Quello che
aveva colpito in quel gioiello di
Ida, poi vincitore dell’oscar, era
il ritmo imposto dal suo autore,
Pawel
Pawlikowski;
regia e montaggio tessevano una trama
coinvolgente eppure anti spettacolare, con
dialoghi ridotti al minimo e uno sviluppo
narrativo più suggerito da altri fattori che
sbandierato. Nessuna scena madre, quindi.
Non può che far piacere riscontrare una
pari maestria, addirittura
superata da una storia e dei personaggi
memorabili, nel suo nuovo film,
Cold War.
Siamo sempre in Polonia, in anni non troppo
lontani: dal 1949 fino alla metà degli anni
Sessanta.
Quello che non cambia sono i suoi
protagonisti rinchiusi letteralmente nel suo
formato 4:3. Se in Ida la giovane novizia
aveva la forza per vedere il mondo appena al
di là delle mura del suo convento di
clausura, per poi tornare indietro, seppure
maturata, in Cold War i
protagonisti sono due: un pianista e una
cantante, sullo sfondo di una Polonia
faticosamente in ricostruzione sulle rovine
della Seconda guerra mondiale.
Un’altra storia d’amore assoluto, non verso
un Dio, ma fra due persone destinate a non
stare mai insieme, almeno in questa
terra, nonostante il loro sia un amore
definitivo e come tale identificato ben
presto da entrambi. Come non cedere a un
destino che, pur male assortiti e
provenienti da esperienze diverse, gli
impone sempre di inciampare uno nell’altra?

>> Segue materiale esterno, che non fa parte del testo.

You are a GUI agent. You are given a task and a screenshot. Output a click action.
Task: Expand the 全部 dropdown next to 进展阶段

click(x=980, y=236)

Cold War prosegue a ondate,
con alcune scene che ci aggiornano sullo
stato (anche geograficamente) in cui i due
si trovano, dall’innamoramento nel 1949 fino
a una conclusione in cui finalmente prendono
in mano il loro destino - naturalmente non
vi diremo come - nel 1964. Sullo sfondo, mai
il tema principale ma sempre incombente, la
Guerra fredda, il destino di chi diventò
adulto alla fine della guerra, le cui
speranze di potersi costruire un futuro
finalmente sereno e libero si infransero
contro l’irrompere della dittatura
comunista, e della Polonia in particolare,
con la sua storia maledetta e costantemente
incompiuta, così come l’amore fra
Zula e Wiktor. Gli
anni passano e i luoghi in giro per l’Europa
in cui si ritrovano aumentano: dopo
Varsavia, Parigi, la Iugoslavia, Berlino.
I due si chiamano come i genitori di
Pawlikowsi, a cui il film è
dedicato, morti per un beffardo e definitivo
scherzo del destino nel 1989, proprio appena
che crollasse quel dannato muro di Berlino
che aveva sconvolto le loro vite. Zula ha
una personalità in fiamme, un orgoglio che
la fa sempre uscire dai binari e una voce
che fa sciogliere in lacrime, mentre Wiktor
è alto e dinoccolato, instabile ma sempre in
piedi, alimentato a nicotina e serate nei
jazz club.
La musica ha un ruolo centrale,
come in Ida e ancora di più. Dal primo
fotogramma, in cui Wiktor gira per il Paese
alla ricerca di cantanti e musicisti
tradizionali da preservare, fino alle note
che fanno vibrare la coppia protagonista. La
musica è il motore che alimenta l’amore e
rende indivisibili due persone che non lo
sarebbero, permettendogli di comunicare.
Inconsciamente il moto perpetuo dei due in
giro per l’Europa, che comporta la fuga al
di là della cortina di ferro e per Wiktor la
perdita di ogni nazionalità, è il tentativo
di trovare un luogo in cui il loro amore
possa sbocciare veramente, aiutati
dall’universalità della loro amata musica.
Tanto che sembrano conciliati solo
quando è un’altra colonna sonora a
predominare, quella dei suoni della natura,
che sia in una toccante nottata in barca
lungo la Senna o in autobus inseguendo una
ritualità sempre negata, per cementare il
loro amore.
Anni apparentemente immobili, ma in cui
tutto cambia, sempre più velocemente di
quanto possano affannarsi a stargli dietro
Wiktor e Zula, in un film che non
spreca una parola o un’inquadratura, dal
ritmo irrequieto eppure altèro, che conferma
la maestria di Paklowski, ormai uno dei
registi di riferimento del cinema europeo.